LO STERMINIO DEI BAMBINI

(...) Nelle pieghe dei grandi centri urbani brasiliani è in corso un silenzioso sterminio di minori dediti a piccoli reati che si configura in una vera operazione di guerra. Una guerra che porta gruppi capeggiati da poliziotti a compiere pestaggi e torture, o alla costituzione di squadroni paramilitari promossi o tollerati dalle forze dell'ordine col pretesto che quei ragazzi sono irrecuperabili e pericolosi. Vengono chiamati “justiceiros”, “Polizia mineira” o “squadroni della morte”. Diversamente da quelli degli anni 70, non sono più formati esclusivamente da poliziotti... (...) In varie parti del paese è in atto uno sterminio dei minori, e devo purtroppo riconoscere che esistono poliziotti coinvolti in questa mattanza – ha dichiarato il segretario per la Sicurezza di Rio de Janeiro, Hélio Saboya, che prima di far parte del governo ha militato in movimenti per la difesa dei Diritti Umani (...) Ci sono momenti in cui mi chiedo chi è il vero bandito quando vedo le esecuzioni degli squadroni – commenta Almeida Filho, segretario per la Sicurezza dello Stato del Pernambuco [il Brasile è una Repubblica Federale formata da 25 Stati – n.d.t.], ormai rassegnato a leggere rapporti su ragazzini assassinati in Pernambuco dopo che hanno subito torture indicibili. Vi sono casi di sadismo bestiale: organi genitali amputati, occhi strappati; i corpi presentano sempre numerose bruciature di sigaretta e coltellate (...) Il problema è dovuto al continuo aumento di adolescenti, maschi e femmine, che cercano sulla strada un mezzo di sostentamento (...).
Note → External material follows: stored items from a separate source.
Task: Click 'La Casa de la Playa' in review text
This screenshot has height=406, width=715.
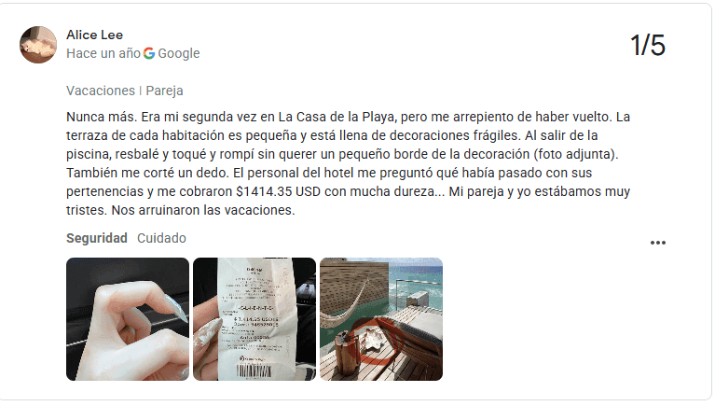Action: pos(337,117)
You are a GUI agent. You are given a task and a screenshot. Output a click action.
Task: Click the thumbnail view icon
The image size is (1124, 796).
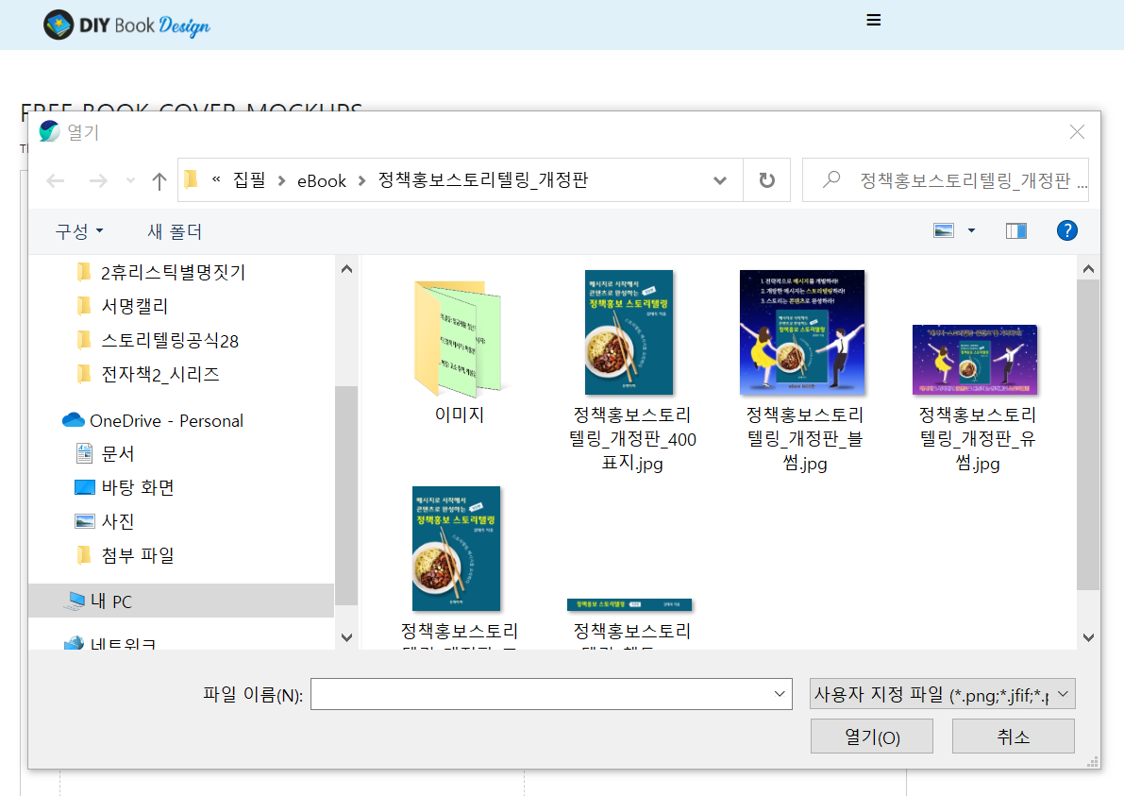pyautogui.click(x=944, y=229)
Vincitore del Premio Maria Moor Cabot, categoria Menzione d'Onore, patrocinato dalla Facoltà di Giornalismo della Columbia University, USA, “A Guerra Dos Meninos” (in it. “Lo Sterminio dei Bambini”, Baffi, 1990) di Gilberto Dimenstein è il resoconto di un'inchiesta sullo sterminio sistematico dei meninos de rua in Brasile. L'enorme scalpore suscitato dalla pubblicazione del libro ha contribuito a una presa di coscienza più realistica del fenomeno dei “bambini di strada” da parte della popolazione brasiliana, fino ad allora considerati un flagello da combattere anziché delle vittime.

Il libro ha dato origine a una Commissione Parlamentare di Inchiesta sull'infanzia abbandonata. “Quando si elimina un bambino di strada, si fa solo un favore alla società” (Silvio Cunha, presidente dell'Associazione dei Commercianti di Rio).